Opposition leader describes three loan decrees as a blank cheque

Thailand’s opposition leader, Sompong Amornvivat, today criticized the Government’s three public borrowing decrees, likening them to a blank cheque to spend without a proper screening mechanism.

Taking the floor after Prime Minister Prayut Chan-o-cha, the Pheu Thai party leader said he welcomed Thailand’s success in containing the spread of COVID-19, but said that the blunders and mismanagement by the Government in the handling of the situation, which ranged from the shortage of face masks and PPE to the confusion over the handling of Thais returning from abroad and the refusal to lift the state of emergency, despite the improving situation.

Mr. Sompong said the decrees will empower the administration to borrow and spend the money at will, with insufficient checks and balances, epitomized by a loan disbursement screening committee made up of just a handful of people.

The one trillion baht proposed public sector borrowing will be divided into 45 billion for activities and work to contain coronavirus, 555 billion to help citizens in the form of cash subsidies and 400 billion for economic rehabilitation.

Mr. Sompong said he is most concerned with the money for economic rehabilitation, noting that the fund has already been distributed to various ministries, even before the decree is debated in Parliament.

As for the soft loans for SMEs by commercial banks, the opposition leader said there will be a tendency for the lending banks to provide loans to their trusted SMEs, while those in trouble and in need of funding will be left at the back of the queue.

He also said that there is no need for the Bank of Thailand to step in stabilize the bond market, because that is the role of commercial banks.

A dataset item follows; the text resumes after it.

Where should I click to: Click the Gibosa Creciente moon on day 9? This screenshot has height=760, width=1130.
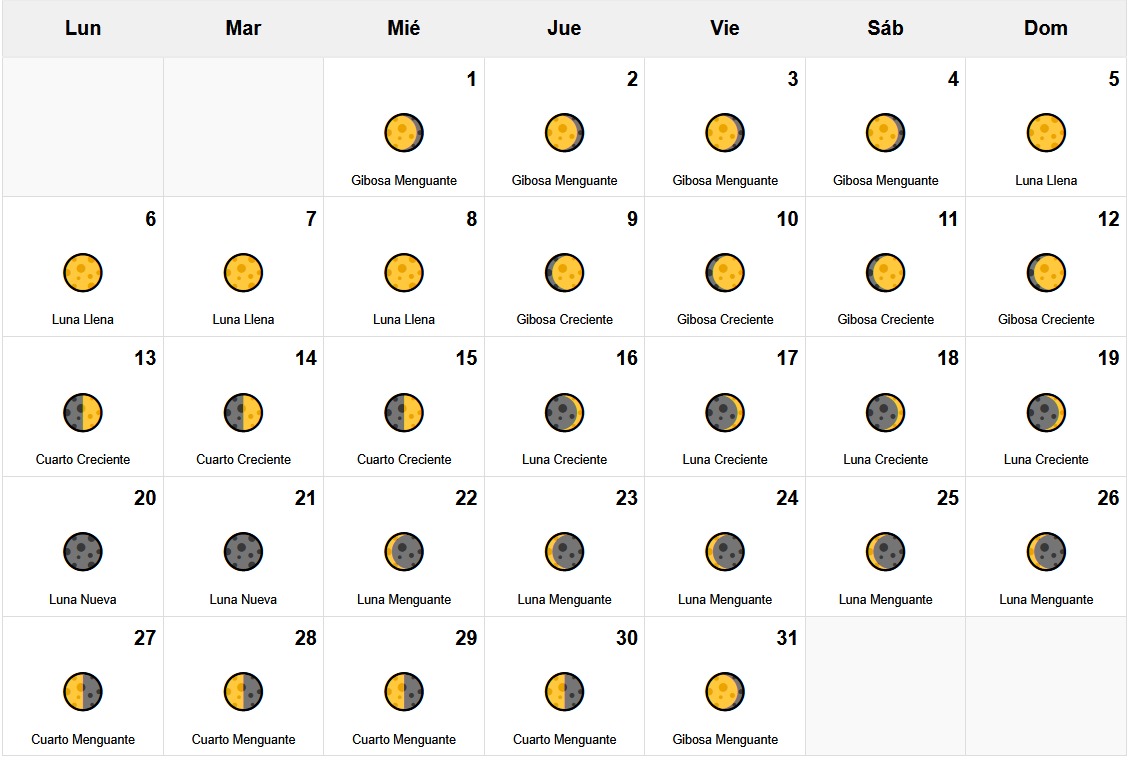click(x=565, y=273)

Pheu Thai party secretary-general Anudit Nakorntap, meanwhile, said that the Government has over extended “without first checking the amount of money already in its pockets.”

He said that the defence procurement budget could be delayed and the money used to cushion the impacts of the virus on the economy, businesses and the people.

He said that the Thai economy has been slowing steadily since General Prayut became Prime Minister in 2014, with public debt piling up to the tune of 2.6 trillion baht, excluding this year’s 2.5 trillion baht additional borrowing.

Based on the requirement to service 48 billion baht in debt each year, Anudit said it would take Thailand about 90 years to repay all the borrowed money.

“The Prime Minister will write a new chapter in Thai history, by being the first leader to drag every Thai citizen into debts of several hundred thousand baht for every man, woman and child,” said the Pheu Thai secretary-general.